Calon Wakil Gubernur Jawa Timur, Puti Guntur Soekarno ngabuburit dan buka bersama Muslimat Nahdlatul Ulama (NU), Fatayat, warga, dan anak yatim piatu di kantor DPC PDI Perjuangan Kabupaten Ngawi.
Di sela sebelum buka puasa bersama, Puti merupakan cucu Presiden RI pertama Ir. Soekarno itu menyampaikan beberapa poin yang perlu diketahui. Pertama masyarakat supaya tidak melupakan jas merah yaitu jangan sekali-kali melupakan sejarah.
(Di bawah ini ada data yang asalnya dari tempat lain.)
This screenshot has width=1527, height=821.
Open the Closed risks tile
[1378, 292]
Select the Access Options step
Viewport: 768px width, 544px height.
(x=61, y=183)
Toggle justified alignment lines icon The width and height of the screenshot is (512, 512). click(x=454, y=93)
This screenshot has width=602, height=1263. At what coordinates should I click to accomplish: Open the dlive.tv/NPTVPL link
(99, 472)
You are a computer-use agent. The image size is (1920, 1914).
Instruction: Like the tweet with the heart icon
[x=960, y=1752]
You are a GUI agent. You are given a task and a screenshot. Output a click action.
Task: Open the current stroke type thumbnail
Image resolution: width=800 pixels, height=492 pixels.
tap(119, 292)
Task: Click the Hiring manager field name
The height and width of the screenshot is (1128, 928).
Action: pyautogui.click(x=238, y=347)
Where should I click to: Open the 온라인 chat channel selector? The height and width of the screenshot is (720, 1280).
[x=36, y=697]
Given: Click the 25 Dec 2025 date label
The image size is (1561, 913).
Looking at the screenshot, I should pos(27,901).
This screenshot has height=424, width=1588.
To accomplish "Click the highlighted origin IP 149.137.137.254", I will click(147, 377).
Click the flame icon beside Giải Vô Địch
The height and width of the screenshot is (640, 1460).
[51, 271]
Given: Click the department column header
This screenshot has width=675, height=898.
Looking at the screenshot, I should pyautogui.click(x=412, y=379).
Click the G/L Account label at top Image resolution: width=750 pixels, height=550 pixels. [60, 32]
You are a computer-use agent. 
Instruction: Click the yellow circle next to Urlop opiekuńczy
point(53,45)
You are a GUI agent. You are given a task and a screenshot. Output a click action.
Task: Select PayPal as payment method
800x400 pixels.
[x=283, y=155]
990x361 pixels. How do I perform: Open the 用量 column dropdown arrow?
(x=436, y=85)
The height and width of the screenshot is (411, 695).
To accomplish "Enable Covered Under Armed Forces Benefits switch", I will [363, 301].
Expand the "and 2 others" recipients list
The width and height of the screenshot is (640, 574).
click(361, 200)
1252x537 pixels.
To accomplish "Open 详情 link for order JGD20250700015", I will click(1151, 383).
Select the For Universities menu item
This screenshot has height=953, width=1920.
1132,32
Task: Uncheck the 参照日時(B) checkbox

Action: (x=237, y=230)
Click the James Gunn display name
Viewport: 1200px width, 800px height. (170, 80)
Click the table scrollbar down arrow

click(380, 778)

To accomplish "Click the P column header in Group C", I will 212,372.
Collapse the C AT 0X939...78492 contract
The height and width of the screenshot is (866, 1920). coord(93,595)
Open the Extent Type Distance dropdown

Terutama, lanjut Puti, di bulan penuh berkah yakni ramadan ini bersamaan dengan bulan Bung Karno. Karena, pada 1 Juni 1945, Bung Karno berpidato tentang ideologi jika Indonesia merdeka, yakni Ideologi Indonesia adalah pancasila, diterima secara aklamasi.
"Kemudian Bung Karno lahir di bulan Juni pada tanggal 6 Juni tahun 1901 di Surabaya, ditempat kampung sangat kecil, dan rumah yang dulunya kumuh, namanya kampung Jalan Pandean," cerita anak Guntur Soekarno.
"Kemudian pada bulan Juni tanggal 21 tahun 1970, Bung Karno meninggal dan disemayamkan di wilayah Blitar," kata Puti.
Untuk poin kedua, Puti menyampaikan, bahwa bersama calon Gubernur Jawa Timur, Saifullah Yusuf akrab dipanggil Gus Ipul juga menitip pesan dan doa, supaya masyarakat Ngawi mendoakan Gus Ipul dan Mbak Puti memimpin Jawa Timur.
"Di bulan penuh berkah, bulan puasa ramadan ini Gus Ipul dan saya minta doa, untuk bisa memimpin Jawa Timur. Untuk memakmurkan seluruh warga Jawa Timur, kabeh sedulur kabeh makmur," pungkas dia.